YG singles chronology
| "FDT (Fuck Donald Trump)" (2016) | "Why You Always Hatin?" (2016) | "One Time Comin" (2016) |

Drake singles chronology
| "Pop Style" (2016) | "Why You Always Hatin?" (2016) | "For Free" (2016) |

Kamaiyah singles chronology
| "How Does It Feel" (2015) | "Why You Always Hatin?" (2016) | "Break You Down" (2016) |

Music video
- "Why You Always Hatin?" on YouTube

= Why You Always Hatin? =

"Why You Always Hatin?" is a song by American rapper YG featuring Canadian rapper Drake and fellow American rapper Kamaiyah.
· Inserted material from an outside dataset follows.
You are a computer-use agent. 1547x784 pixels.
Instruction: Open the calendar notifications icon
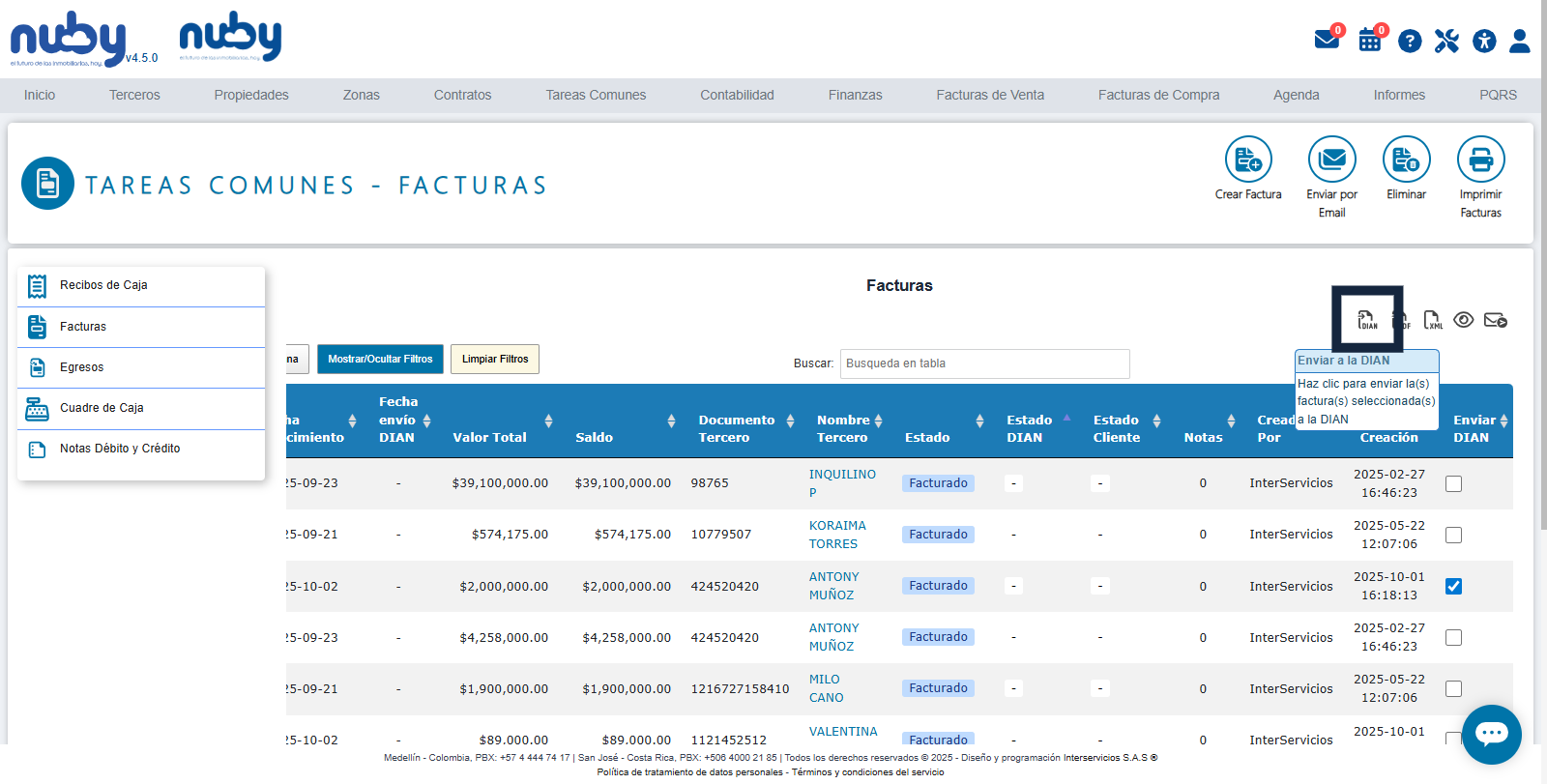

It was released as the third single from YG's second studio album Still Brazy on May 21, 2016. YG previously worked with Drake on "Who Do You Love".

==Music video==
The song's accompanying music video premiered on August 15, 2016 on YG's Vevo YouTube account.

==Charts==

===Weekly charts===

| Chart (2016) | Peak position |
|---|---|
| Canada Hot 100 (Billboard) | 72 |
| US Billboard Hot 100 | 62 |
| US Hot R&B/Hip-Hop Songs (Billboard) | 18 |
| US Rhythmic Airplay (Billboard) | 15 |

===Year-end charts===

| Chart (2016) | Position |
|---|---|
| US Hot R&B/Hip-Hop Songs (Billboard) | 70 |

==Certifications==

| Region | Certification | Certified units/sales |
| United States (RIAA) | 2× Platinum | 2,000,000^{‡} |
^{‡} Sales+streaming figures based on certification alone.